4 meses, 3 semanas y 2 días

Elprimerhombre fue a ver 4 meses, 3 semanas, 2 días, de Cristian Mungiu, una película dura e inteligente, que aborda el tema del aborto clandestino en la Rumanía de finales de los 80.  Representa la primera entrega de la serie Relatos de la edad de Oro, un proyecto del director, cuyo objetivo es hablar de aquella época sin hacer referencias directas al comunismo de Nicolae Ceausescu, político, comunista y dictador rumano que fue fusilado en Diciembre de 1989, acusado de genocidio. Un hecho estremecedor son los datos objetivos que han inspirado la película: entre 1966 y 1989, o sea, hasta el final de la dictadura de Ceausescu, más de medio millón de mujeres murieron en Rumanía a causa de los abortos ilegales. La historia de esta película está centrada en dos chicas estudiantes que comparten habitación en una residencia de una ciudad de Rumanía.
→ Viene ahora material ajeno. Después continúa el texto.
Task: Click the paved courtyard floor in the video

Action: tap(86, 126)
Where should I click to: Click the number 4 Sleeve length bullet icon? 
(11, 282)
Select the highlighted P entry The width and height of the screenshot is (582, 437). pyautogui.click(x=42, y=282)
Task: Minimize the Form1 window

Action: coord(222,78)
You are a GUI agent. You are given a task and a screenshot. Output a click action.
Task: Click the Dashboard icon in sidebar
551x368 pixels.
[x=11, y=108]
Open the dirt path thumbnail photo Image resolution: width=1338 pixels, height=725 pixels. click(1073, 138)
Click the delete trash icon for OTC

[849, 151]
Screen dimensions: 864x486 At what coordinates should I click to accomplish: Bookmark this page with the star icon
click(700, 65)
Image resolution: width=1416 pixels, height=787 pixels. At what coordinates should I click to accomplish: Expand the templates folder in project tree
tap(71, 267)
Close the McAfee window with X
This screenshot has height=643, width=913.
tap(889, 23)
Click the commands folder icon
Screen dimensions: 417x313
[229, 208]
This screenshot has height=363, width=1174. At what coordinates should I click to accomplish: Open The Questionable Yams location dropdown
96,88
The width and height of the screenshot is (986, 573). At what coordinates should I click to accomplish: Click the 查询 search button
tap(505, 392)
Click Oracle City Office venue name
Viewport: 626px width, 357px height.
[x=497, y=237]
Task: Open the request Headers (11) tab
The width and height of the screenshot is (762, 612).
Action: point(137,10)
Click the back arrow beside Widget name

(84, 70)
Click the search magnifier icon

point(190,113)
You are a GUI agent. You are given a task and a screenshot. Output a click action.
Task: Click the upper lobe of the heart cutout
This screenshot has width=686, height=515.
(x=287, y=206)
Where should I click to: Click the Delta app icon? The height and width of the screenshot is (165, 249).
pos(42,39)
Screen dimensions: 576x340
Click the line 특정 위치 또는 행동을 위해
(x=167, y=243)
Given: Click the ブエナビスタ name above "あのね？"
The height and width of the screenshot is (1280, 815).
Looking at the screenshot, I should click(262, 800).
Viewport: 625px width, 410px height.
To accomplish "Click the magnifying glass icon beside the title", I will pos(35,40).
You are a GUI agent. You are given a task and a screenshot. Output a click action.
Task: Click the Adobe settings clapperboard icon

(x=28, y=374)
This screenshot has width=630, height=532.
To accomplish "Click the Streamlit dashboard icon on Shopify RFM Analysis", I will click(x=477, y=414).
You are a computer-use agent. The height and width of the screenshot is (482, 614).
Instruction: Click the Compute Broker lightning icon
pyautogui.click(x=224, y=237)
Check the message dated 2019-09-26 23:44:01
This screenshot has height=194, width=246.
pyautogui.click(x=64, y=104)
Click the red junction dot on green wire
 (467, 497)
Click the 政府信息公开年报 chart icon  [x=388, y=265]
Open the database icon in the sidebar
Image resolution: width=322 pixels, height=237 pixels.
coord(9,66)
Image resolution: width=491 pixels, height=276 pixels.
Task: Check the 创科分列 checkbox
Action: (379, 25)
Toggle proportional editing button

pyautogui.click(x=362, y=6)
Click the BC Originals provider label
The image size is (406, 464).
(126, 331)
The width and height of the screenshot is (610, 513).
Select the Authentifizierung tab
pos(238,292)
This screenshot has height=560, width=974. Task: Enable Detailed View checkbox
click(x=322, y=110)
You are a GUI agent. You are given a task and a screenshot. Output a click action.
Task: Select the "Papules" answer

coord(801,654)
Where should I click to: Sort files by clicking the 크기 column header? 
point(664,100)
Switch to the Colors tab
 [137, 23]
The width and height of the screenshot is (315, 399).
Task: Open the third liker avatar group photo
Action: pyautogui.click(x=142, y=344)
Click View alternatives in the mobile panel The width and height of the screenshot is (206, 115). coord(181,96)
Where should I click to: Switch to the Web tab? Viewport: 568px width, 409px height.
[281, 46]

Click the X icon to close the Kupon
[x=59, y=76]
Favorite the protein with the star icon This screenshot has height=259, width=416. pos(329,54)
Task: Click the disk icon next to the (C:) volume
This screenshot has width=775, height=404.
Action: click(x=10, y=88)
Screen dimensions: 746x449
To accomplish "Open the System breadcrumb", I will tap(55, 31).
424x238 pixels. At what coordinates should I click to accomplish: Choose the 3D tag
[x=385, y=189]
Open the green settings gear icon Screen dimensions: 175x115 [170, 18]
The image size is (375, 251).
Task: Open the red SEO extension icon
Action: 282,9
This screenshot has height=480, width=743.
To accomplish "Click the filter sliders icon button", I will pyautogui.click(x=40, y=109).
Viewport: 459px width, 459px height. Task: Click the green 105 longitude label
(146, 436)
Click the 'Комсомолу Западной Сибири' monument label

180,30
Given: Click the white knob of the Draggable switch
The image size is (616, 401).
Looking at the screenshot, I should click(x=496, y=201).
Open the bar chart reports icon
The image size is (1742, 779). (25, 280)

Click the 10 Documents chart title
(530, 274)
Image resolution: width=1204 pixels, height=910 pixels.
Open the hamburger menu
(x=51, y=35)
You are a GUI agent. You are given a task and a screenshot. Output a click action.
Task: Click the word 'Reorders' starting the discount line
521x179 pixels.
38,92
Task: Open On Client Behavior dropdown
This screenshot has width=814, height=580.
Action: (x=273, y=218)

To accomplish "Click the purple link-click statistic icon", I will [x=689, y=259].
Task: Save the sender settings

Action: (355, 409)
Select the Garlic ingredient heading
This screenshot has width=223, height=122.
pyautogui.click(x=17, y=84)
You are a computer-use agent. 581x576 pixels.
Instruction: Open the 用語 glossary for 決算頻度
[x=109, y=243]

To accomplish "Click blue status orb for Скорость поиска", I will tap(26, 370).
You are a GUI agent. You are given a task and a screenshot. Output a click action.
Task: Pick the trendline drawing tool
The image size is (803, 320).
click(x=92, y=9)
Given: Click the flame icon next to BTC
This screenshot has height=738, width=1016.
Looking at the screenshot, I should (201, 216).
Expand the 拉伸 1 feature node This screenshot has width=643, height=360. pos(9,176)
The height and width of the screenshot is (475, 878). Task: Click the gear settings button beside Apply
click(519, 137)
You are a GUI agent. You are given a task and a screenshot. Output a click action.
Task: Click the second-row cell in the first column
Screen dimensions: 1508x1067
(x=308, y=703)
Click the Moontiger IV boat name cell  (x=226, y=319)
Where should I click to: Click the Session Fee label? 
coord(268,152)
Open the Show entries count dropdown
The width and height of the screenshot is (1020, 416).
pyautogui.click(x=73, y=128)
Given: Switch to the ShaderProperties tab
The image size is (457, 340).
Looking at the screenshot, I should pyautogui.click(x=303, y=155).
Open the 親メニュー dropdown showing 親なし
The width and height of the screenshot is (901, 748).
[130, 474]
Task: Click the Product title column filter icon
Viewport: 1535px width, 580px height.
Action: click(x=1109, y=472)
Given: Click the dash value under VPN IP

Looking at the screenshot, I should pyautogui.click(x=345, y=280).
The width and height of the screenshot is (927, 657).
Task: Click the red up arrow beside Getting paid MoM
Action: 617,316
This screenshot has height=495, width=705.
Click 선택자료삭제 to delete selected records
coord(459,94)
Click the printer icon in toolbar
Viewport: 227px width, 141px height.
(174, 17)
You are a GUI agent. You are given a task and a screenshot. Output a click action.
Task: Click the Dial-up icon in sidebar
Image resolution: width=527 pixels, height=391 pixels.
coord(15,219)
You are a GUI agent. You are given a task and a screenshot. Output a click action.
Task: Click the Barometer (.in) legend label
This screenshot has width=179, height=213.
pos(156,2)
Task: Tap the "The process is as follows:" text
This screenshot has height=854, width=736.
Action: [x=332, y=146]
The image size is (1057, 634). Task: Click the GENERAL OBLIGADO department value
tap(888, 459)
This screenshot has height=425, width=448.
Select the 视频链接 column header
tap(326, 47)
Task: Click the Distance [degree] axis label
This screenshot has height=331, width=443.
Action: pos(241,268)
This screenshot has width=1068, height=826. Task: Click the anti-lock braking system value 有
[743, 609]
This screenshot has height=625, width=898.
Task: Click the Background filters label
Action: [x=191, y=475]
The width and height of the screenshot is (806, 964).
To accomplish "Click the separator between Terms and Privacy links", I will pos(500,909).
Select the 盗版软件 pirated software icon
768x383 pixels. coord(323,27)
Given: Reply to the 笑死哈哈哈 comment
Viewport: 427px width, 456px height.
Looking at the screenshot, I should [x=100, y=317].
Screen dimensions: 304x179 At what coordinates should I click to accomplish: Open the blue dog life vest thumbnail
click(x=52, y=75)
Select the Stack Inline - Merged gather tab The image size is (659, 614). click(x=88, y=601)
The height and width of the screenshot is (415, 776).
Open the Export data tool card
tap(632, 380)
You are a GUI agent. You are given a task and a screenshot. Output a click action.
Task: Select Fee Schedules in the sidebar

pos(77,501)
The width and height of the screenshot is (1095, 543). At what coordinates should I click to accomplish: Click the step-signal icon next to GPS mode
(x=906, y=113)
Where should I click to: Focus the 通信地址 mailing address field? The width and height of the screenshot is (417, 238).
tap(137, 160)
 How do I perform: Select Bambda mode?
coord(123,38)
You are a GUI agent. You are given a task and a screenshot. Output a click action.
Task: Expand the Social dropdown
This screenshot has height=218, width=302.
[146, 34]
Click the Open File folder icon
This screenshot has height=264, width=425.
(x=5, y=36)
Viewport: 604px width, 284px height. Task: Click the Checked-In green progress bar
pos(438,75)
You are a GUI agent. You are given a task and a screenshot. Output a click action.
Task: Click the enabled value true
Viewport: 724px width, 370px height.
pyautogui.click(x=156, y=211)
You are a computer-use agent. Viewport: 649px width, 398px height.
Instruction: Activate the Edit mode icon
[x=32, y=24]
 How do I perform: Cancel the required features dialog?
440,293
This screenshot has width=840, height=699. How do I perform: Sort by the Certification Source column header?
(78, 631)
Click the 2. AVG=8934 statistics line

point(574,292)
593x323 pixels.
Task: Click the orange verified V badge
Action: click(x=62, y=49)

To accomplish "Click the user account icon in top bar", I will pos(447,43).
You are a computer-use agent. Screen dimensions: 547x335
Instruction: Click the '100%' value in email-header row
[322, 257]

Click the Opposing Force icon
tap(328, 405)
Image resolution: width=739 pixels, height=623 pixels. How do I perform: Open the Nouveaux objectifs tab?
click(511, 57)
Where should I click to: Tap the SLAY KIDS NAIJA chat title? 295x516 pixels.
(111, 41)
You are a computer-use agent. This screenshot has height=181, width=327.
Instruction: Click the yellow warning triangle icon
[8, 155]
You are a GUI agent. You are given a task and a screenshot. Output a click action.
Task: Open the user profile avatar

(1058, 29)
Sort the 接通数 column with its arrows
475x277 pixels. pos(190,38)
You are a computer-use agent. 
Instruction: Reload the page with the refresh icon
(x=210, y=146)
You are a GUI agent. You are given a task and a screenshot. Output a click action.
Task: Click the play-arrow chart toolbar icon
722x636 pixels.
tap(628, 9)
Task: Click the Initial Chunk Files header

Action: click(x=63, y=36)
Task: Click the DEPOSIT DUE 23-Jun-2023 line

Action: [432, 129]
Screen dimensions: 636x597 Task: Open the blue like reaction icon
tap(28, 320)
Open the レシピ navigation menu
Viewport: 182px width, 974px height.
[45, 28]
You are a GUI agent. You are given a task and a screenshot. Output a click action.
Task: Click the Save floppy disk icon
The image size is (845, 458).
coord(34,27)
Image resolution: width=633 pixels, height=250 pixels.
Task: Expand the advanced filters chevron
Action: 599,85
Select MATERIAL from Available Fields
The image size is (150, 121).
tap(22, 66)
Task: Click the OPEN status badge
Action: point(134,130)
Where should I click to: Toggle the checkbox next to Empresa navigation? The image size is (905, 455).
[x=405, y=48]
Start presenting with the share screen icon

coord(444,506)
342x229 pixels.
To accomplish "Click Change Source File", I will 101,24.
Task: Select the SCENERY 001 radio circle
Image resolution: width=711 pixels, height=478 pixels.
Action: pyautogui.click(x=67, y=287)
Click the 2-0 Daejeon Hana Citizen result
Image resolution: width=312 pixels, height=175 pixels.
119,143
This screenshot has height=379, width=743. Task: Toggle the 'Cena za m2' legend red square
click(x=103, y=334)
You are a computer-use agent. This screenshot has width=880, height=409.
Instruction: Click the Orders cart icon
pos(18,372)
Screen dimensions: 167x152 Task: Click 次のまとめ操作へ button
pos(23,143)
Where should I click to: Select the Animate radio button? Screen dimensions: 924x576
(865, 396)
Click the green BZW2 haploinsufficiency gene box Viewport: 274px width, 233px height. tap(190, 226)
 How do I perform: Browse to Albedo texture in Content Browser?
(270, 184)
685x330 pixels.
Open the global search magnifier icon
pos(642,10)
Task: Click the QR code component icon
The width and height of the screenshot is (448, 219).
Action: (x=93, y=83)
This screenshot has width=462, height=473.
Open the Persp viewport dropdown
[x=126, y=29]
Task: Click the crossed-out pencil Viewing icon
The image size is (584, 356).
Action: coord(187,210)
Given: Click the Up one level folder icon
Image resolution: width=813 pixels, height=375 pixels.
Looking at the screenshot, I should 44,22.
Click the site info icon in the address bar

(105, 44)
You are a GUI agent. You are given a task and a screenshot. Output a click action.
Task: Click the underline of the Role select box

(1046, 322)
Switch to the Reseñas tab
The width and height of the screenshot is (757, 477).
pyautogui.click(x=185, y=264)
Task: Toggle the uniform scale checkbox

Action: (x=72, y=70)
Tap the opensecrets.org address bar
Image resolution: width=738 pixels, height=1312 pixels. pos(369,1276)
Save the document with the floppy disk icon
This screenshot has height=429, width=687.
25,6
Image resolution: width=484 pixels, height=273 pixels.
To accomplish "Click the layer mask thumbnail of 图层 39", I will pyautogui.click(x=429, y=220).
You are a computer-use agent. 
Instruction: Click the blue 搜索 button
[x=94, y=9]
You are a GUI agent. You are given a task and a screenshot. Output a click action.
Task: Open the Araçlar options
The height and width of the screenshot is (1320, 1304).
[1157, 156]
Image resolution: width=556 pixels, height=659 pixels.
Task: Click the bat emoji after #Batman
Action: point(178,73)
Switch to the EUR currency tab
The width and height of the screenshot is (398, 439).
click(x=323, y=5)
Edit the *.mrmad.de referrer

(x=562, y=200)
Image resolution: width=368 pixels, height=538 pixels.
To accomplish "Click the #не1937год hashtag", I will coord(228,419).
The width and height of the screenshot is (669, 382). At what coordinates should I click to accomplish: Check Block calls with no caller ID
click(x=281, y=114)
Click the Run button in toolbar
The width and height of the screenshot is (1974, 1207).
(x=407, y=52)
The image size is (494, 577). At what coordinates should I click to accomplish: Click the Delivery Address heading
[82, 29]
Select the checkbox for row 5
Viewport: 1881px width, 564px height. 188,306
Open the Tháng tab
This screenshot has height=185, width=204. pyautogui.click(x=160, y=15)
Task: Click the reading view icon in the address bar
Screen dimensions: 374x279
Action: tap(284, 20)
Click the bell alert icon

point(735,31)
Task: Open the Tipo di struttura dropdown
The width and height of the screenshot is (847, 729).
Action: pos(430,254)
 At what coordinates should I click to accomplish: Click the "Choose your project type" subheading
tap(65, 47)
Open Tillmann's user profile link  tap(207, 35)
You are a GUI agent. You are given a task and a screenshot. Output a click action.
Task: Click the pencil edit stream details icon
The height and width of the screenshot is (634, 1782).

Una de ellas está embarazada y quiere abortar.

Lo tienen todo preparado para realizar su cometido en una habitación de un hotel, pero las cosas no saldrán como lo tenían planeado.
 El personaje de la amiga es fundamental porque toda la fuerza de la película recae en ella. El director tuvo la suerte de encontrar a Anamaria Marinca, cuya actuación es excepcional. Después de hacer teatro en Rumanía, el debut de esta actriz en la pantalla tuvo lugar en la televisión británica, con la producción "Sex Traffic", que le proporcionó un premio BAFTA. De vuelta a Rumanía, participó en este film con el que fue nominada a los premios de la Academia de Cine Europeo. El director, Cristian Mungiu, que antes de dedicarse al Cine había sido maestro de inglés, dirigió en 2002, "Occidente", que obtuvo el Premio Internacional de la Quincena de Realizadores en Cannes de ese mismo año. Pero será conocido internacionalmente por esta modesta producción rumano-belga, que ganó el pasado año la Palma de Oro del Festival de Cannes. Y quizás lleguen más películas de su país de origen, ya que por primera vez en los 60 años de este festival, una película rumana gana el famoso galardón. En 1965, un corto producido allí ya había ganado la Palma. Y en un país en el que sólo se producen unas 15 películas al año, es de agradecer que lleguen a nuestras pantallas películas de gran calibre como la de Mungiu.

En el Festival de Cine de San Sebastián obtuvo el Gran Premio Fipresci.
 A raíz de los primeros quince minutos del comienzo, quizás un poco lentos, en los que el director no llega a atrapar al espectador, el mayor logro de esta película es conseguir que se vaya cogiendo interés mientras va avanzando la trama, sobre todo gracias a unas elipsis muy bien conseguidas que hacen que parezca que la historia esté contada en tiempo real.  Rodada como un documental, sin alteraciones, sin música (salvo en las letras de crédito finales), con la voluntad de capturar una realidad tal como es, nos encontramos escenas que duran alrededor de diez minutos en los que hay un plano fijo, en el que el trabajo de los actores es lo único que cuenta. Y, sin lugar a dudas, lo mejor son los últimos veinte minutos, con un plano contundente que deja huella y con un final que invita al espectador a opinar sobre lo sucedido en el celuloide. Un saludo!